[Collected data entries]
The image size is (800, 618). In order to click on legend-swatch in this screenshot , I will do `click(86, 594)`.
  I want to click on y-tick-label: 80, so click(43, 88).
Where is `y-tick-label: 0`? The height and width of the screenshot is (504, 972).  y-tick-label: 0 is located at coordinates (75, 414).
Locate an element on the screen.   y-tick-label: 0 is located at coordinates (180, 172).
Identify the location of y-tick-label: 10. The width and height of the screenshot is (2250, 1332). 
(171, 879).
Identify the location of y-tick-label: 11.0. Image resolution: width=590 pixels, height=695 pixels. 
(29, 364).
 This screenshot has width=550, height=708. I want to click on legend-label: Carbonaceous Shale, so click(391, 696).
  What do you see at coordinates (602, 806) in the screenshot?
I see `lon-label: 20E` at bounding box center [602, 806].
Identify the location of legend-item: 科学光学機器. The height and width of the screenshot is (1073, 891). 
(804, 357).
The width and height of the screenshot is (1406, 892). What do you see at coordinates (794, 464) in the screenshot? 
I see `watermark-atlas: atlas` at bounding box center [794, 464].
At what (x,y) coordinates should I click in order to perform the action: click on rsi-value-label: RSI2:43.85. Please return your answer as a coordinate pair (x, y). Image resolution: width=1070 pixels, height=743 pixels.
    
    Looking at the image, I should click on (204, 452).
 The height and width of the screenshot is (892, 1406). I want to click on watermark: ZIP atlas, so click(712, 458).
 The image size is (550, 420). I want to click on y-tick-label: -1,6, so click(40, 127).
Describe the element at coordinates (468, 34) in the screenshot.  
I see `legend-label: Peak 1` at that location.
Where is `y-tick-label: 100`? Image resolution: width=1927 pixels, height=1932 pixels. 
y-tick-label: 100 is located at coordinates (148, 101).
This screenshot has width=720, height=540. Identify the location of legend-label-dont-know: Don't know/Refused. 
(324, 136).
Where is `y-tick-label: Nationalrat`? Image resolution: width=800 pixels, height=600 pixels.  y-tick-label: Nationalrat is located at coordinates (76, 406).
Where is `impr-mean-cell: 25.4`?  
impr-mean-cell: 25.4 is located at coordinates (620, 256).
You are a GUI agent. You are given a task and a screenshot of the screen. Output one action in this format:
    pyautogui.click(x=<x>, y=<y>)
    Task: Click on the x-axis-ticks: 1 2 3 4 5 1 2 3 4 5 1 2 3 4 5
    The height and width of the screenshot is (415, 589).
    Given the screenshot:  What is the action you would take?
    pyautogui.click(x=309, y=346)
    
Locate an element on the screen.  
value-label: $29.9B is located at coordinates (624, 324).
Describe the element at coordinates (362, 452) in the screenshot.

EXERCISE AIM: Retype the records verbatim, beginning with the line that contains "pixels, height=1932 pixels." and continuing through the line that contains "impr-mean-cell: 25.4 is".

ANSWER TO THIS EXERCISE:
Where is `y-tick-label: 100`? Image resolution: width=1927 pixels, height=1932 pixels. 
y-tick-label: 100 is located at coordinates (148, 101).
This screenshot has width=720, height=540. Identify the location of legend-label-dont-know: Don't know/Refused. 
(324, 136).
Where is `y-tick-label: Nationalrat`? Image resolution: width=800 pixels, height=600 pixels.  y-tick-label: Nationalrat is located at coordinates (76, 406).
Where is `impr-mean-cell: 25.4`?  
impr-mean-cell: 25.4 is located at coordinates (620, 256).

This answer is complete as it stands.